THE HOUSE OF REAL LOVE

By

Pub Date: June 25th, 1992
Publisher: Plume/Dutton

A would-be comic tale from first-novelist Tomasco--about a cheating lesbian lover. After 20 years of relative happiness with her lover, oncology specialist Connie, the unnamed narrator--increasingly uneasy about her penchant for having affairs--decides to reform. She asks both her therapist and astrologer for help, but their counsel is too ambivalent to be useful. Yet living in a cave-like house built by a woman architect who had inscribed in the concrete floor of the carport her poignant plaint that she had never known ""real love,"" the narrator feels an additional obligation to make an effort to change, to know ""real love"" herself--an obligation that's reinforced when Connie, learning of her most recent infidelities, throws her out of the house.
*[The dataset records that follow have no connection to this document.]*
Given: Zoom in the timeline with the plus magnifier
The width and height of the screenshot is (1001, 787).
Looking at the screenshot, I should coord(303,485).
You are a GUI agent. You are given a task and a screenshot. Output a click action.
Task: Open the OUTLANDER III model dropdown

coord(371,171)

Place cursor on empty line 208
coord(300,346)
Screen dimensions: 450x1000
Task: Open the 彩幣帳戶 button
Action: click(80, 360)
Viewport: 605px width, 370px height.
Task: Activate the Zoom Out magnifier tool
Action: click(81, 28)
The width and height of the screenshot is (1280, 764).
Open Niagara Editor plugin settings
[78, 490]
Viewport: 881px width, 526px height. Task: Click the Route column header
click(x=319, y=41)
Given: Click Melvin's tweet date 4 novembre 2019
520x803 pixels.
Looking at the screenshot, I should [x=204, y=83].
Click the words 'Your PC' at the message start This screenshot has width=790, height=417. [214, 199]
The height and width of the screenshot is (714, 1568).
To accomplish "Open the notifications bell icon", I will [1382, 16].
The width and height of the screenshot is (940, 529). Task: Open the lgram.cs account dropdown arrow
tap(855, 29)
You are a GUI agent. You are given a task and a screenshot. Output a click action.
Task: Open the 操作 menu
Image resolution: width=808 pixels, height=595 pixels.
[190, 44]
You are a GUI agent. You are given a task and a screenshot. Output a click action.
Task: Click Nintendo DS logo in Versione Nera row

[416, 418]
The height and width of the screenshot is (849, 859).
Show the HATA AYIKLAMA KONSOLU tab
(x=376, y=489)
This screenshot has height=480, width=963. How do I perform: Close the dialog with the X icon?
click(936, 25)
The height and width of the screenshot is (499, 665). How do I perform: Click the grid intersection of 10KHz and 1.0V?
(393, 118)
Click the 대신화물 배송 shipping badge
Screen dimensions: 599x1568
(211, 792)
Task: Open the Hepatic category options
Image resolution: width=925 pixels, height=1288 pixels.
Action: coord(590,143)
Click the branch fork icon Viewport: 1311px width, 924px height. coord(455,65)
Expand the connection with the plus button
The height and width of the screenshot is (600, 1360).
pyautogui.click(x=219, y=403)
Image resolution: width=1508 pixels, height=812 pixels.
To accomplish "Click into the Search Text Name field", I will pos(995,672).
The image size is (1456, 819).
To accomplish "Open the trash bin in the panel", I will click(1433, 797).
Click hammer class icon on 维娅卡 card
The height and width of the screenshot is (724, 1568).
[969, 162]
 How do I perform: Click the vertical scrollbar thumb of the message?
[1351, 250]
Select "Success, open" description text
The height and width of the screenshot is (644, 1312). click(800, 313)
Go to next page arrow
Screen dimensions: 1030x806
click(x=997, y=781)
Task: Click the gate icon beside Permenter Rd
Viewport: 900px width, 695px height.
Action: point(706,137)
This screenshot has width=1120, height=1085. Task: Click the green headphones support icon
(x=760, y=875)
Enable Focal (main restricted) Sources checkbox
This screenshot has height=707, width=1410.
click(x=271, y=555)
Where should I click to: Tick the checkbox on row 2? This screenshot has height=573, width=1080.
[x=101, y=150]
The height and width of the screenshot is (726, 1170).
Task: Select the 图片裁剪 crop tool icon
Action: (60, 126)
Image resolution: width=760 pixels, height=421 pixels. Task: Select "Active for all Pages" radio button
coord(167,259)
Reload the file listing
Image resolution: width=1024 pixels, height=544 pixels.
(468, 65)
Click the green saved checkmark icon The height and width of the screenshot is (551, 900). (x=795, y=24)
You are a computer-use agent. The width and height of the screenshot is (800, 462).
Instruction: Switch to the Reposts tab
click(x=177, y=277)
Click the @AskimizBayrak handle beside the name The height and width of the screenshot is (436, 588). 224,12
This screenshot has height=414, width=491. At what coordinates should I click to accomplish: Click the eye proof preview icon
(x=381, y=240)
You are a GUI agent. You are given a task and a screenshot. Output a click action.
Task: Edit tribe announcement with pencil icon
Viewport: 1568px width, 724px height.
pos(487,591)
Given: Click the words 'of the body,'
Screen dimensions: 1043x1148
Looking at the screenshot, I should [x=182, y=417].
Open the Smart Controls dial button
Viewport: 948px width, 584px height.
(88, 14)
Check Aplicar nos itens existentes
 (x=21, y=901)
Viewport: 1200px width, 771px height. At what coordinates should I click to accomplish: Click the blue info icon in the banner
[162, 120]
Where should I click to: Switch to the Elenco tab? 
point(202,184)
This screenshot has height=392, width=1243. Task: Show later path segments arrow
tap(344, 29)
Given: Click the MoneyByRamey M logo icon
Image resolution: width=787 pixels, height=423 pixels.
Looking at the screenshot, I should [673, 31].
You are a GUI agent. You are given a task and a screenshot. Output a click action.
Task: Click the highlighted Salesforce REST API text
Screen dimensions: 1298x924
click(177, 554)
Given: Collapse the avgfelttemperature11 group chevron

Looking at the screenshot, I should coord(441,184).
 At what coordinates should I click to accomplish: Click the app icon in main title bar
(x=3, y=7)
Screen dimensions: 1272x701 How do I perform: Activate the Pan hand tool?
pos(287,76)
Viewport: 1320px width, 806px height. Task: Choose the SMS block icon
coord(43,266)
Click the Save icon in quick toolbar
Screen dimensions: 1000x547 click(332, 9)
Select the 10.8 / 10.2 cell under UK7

Moving in with her therapist's family, she decides to dress up as a man, get Connie to like her, and then, in a stunning denouement, reveal her true destiny. The therapist and her family are supportive, and the plan seems to be succeeding. But neither the denouement nor the outcome is quite what the narrator expected. She and Connie are together, but it takes a series of set-piece encounters with a self-help group run by a gay brother and sister, an abortion-seeking straight friend; and an appearance on a tell-all talk show before the narrator can feel ready to commit herself. She's also learned a lot--or what passes here for a lot--about love and life along the way. ""...life is all in your head. It's all in the way you decide to look at things, as simple as that. The mystery is about what it is that makes you decide."" The effort to he wacky, provocative, and a deep thinker--as weft as an exponent of sexual explicitness in lesbian writing--makes for a strained and pretentious piece of fiction. Some elements of promise, but not many.